Saturday, April 22, 2017

Lessons Learned

I'm reading a book right now and this morning it hit me. The father in the book reminds me of my Dad.

In the book a young girl has gone blind and her father finds a way to show her the world. My father did exactly the same thing.



Sometimes, it was drawing a one yard square in the dirt while we were working and I was too small to constantly have something to do, and telling me to watch it until he returned. Then he would quiz me. What did I see? What did I learn?

Other times it was taking my sister and me on a hike in the woods and then announcing, “I'll see you back at camp.” This started happening when I was very small. My sister and I learned to pay attention. Dad would say things like,“Look at the way that tree is growing, do you think the one with the fork above it caused it to be stunted like that?”

Lessons like: A flowing stream will eventually lead to a river and towns are built on rivers. Water with bugs is safe. I knew a lot about edible plants in the wild and where the dry tinder (on the underside of conifers) could be found in a pinch.

The Colorado Rockies held no fear for me. I camped alone there from the time I could drive. The Utah desert was the same. All the ways to find moisture, how to spot flash flood danger, where to watch for rattlesnakes.

In the novel, the father makes a model of the town for the newly blind girl, prewar France in August 1944. A year later, they step out of his work, a journey they've made with her hand on his belt loop, every work day, and he says, “take us home.”

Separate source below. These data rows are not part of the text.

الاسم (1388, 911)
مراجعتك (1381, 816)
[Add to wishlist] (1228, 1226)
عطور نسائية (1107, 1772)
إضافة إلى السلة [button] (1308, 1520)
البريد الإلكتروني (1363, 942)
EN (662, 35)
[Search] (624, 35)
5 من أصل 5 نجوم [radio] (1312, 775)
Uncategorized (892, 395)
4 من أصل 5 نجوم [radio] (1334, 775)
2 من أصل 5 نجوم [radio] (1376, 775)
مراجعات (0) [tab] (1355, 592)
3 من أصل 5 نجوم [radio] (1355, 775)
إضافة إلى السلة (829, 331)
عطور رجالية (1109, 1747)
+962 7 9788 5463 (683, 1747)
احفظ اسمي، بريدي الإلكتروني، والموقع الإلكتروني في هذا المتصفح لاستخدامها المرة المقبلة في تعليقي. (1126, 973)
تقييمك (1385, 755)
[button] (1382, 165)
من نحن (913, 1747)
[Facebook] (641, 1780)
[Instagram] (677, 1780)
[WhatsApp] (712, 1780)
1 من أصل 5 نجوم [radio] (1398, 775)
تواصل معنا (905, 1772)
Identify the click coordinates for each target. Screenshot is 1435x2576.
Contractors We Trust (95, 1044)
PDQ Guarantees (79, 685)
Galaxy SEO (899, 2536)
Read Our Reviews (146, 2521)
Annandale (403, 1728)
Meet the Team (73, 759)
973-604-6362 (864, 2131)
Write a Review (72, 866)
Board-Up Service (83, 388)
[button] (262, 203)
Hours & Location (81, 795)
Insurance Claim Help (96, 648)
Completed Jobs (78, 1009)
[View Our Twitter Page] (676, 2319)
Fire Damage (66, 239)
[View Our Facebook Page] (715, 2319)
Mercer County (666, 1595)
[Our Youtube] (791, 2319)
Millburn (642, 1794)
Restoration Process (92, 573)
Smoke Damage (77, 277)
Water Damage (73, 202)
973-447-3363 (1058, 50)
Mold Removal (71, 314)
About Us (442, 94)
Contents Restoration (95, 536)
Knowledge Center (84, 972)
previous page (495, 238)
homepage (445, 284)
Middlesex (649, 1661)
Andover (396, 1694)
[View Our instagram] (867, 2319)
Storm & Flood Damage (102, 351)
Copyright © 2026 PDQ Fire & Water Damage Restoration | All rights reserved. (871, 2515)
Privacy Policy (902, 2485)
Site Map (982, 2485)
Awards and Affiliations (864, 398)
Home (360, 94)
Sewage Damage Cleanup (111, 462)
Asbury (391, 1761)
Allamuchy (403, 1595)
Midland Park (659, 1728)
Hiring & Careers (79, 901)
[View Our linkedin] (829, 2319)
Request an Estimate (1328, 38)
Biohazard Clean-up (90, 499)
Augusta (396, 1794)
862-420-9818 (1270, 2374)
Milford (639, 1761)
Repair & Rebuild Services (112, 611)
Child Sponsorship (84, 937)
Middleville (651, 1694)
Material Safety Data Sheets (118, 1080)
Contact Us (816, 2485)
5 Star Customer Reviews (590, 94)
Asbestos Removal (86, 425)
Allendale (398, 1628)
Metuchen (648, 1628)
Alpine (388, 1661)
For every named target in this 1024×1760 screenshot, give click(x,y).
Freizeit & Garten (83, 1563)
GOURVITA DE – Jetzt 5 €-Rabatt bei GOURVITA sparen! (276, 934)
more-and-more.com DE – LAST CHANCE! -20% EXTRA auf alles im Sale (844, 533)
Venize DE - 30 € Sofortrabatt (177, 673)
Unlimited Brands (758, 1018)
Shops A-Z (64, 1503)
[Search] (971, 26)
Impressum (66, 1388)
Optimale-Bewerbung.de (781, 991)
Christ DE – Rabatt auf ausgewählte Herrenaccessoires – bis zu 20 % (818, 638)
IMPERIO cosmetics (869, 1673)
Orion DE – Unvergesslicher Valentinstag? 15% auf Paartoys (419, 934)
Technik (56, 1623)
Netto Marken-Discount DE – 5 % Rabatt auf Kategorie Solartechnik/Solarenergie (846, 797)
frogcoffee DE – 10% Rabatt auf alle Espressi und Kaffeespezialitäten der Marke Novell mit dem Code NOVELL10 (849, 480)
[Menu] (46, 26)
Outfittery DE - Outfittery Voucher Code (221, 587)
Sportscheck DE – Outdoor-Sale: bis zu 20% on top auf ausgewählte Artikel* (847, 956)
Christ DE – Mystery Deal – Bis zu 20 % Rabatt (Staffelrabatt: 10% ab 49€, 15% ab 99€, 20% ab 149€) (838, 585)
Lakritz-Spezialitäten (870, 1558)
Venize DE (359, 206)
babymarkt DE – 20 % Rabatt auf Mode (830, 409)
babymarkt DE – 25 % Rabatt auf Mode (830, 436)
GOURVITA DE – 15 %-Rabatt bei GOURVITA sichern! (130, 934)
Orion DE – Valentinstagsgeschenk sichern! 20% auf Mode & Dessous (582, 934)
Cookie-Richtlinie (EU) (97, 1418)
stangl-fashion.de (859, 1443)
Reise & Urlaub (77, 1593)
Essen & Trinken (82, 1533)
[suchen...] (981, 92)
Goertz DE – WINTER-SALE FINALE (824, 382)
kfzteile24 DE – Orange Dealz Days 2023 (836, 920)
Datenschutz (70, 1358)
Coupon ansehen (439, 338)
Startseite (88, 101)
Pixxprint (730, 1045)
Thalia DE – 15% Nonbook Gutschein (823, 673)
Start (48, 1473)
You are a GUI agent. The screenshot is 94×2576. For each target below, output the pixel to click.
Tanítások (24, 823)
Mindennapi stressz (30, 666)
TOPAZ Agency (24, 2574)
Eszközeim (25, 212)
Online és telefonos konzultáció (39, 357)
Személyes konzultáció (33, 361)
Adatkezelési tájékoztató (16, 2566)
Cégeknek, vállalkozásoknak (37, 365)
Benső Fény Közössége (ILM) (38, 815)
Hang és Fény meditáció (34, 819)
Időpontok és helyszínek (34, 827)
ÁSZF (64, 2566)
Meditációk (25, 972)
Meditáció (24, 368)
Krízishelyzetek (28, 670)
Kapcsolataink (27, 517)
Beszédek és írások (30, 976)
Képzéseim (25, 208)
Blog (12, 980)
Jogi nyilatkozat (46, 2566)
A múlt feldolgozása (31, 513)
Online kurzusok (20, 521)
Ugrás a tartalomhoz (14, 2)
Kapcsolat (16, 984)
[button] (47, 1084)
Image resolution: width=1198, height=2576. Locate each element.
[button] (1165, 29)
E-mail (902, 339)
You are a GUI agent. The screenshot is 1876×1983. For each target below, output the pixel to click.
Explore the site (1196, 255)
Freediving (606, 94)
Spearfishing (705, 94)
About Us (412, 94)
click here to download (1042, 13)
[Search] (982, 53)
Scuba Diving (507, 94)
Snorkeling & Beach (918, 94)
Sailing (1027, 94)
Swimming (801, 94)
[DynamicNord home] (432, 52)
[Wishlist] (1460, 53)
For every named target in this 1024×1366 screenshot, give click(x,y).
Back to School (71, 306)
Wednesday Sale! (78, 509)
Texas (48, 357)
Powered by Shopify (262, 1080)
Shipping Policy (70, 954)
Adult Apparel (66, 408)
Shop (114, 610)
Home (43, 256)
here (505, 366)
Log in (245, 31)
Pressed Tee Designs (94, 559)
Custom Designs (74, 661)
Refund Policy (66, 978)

I marvel at my Dad, telling us, see you back at camp and stepping off the trail. He was gone. We couldn't see him, couldn't hear him. I remember being very afraid. I was 6 years old. But my sister was just over 4 years old and already crying. I said, “Don't worry, we can do it.'

I knew he would not ask of me more than I could do. He trusted me because he knew my capabilities. He believed in me and taught me to believe in me.